NEW DELHI: Climate change may have influenced the outbreaks of the novel coronavirus as well as the 2002-03 SARS pandemic virus, suggests a new study which says the global crisis triggered by the release of greenhouse gasses likely altered the distribution of bat species that carry these pathogens.
The study, published in the journal Science of The Total Environment, noted that the southern Chinese Yunnan province and neighbouring regions in Myanmar and Laos form a global hotspot of climate change-driven increase in bat richness. According to the scientists, including those from the University of Cambridge in the UK, this region coincides with the likely origin of bat-borne ancestors of the two viruses — SARS-CoV-1 and SARS-CoV-2. Based on earlier studies, the researchers said the number of coronavirus family of viruses present in an area is strongly correlated with the local bat species richness. As the species richness increases increases, they said there may be an increase the probability that a coronavirus (CoV) with potentially harmful properties for human life is “present, transmitted, or evolves in the area.” “Species richness, in turn, is affected by climate change, which drives the geographic distributions of species by altering the suitability of ecological habitats, forcing species to disappear from some areas whilst allowing them to expand in others,” the scientists wrote in the study.
In the study, the researchers estimated how climate change has impacted global bat species richness over the last century. They said a global hotspot of climate change-driven increase in bat richness in the region may have been the likely origin of the bat-borne ancestors of the novel coronavirus and the SARS virus. “This provides a possible mechanistic link between climate change and the emergence of the two viruses,” the study noted. According to the scientists, regions around Central Africa, several scattered patches in Central and South America, and “notably a large spatial cluster located in the southern Chinese Yunnan province and neighbouring regions in Myanmar and Laos,” have experienced significant increases in bat species richness due to climate change-driven range shifts over the last century. They said in parts of Myanmar and Laos there has been an estimated climate change-driven increase of around 40 bat species. The scientists said this corresponds to a rise in the local number of bat-borne coronaviruses in the order of nearly 100 viruses, given that each bat species carries about 2.67 CoVs on average. “Given the possibility raised by our analysis that global greenhouse gas emissions may have been a contributing factor in the SARS-CoV-1 and SARS-CoV-2 outbreaks, we echo calls for decisive climate change mitigation, including as part of Covid-19 economic recovery programmes,” they wrote in the study.
However, the scientists clarified that future research applying alternative models of vegetation change and species distribution is needed to confirm the pattern suggested in the study.
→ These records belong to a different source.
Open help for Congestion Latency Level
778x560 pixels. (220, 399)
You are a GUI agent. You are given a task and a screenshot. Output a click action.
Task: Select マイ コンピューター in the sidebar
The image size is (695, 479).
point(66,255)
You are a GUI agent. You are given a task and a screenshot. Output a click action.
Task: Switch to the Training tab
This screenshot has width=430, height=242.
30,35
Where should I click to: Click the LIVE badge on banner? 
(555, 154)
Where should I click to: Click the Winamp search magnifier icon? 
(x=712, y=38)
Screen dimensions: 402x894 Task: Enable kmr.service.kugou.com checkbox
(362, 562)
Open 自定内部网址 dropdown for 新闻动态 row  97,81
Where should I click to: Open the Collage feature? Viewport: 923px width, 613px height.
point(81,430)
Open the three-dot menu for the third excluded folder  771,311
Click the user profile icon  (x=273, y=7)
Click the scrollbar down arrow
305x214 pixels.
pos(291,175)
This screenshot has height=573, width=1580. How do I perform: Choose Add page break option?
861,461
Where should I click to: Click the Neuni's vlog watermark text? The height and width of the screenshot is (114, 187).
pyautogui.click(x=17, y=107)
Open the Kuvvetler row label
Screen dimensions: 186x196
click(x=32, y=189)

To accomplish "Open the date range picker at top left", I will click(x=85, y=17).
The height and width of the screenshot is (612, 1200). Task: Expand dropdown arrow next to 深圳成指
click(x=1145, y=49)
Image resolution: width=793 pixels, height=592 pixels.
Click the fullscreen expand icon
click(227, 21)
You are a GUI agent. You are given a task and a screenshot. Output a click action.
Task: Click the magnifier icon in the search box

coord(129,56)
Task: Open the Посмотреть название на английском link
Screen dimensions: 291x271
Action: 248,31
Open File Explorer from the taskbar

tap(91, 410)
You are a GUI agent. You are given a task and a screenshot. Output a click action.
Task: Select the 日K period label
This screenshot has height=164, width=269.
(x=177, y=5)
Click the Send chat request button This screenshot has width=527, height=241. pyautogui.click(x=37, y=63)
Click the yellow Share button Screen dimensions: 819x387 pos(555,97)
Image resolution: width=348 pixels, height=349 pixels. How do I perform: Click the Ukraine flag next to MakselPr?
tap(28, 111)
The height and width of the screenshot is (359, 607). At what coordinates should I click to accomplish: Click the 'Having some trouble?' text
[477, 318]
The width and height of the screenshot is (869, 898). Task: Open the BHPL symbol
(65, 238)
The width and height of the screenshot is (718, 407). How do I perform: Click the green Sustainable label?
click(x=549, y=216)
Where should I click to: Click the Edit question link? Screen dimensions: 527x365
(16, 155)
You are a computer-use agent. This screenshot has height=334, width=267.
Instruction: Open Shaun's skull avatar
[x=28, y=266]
Commenting on the findings, Paul Valdes, Professor of Physical Geography at the University of Bristol in the UK, said “habitat loss may have played a much larger role in biodiversity change than any small effect from climate change and this is not incorporated into their model.” Valdes, who was not involved in the study, believes it is premature to conclude from the available data that climate change influenced the emergence of the novel coronavirus. Kate Jones, Professor of Ecology & Biodiversity at University College London in the UK agreed. According to Jones, the risk of new viruses jumping from animals is a complex interplay of not only ecological hazard but human exposure and vulnerability.
“It may turn out that increases in human populations, human movement and degrading natural environments through agricultural expansion have a more important role to play in understanding the spillover process of SARS-CoV-2,” she added.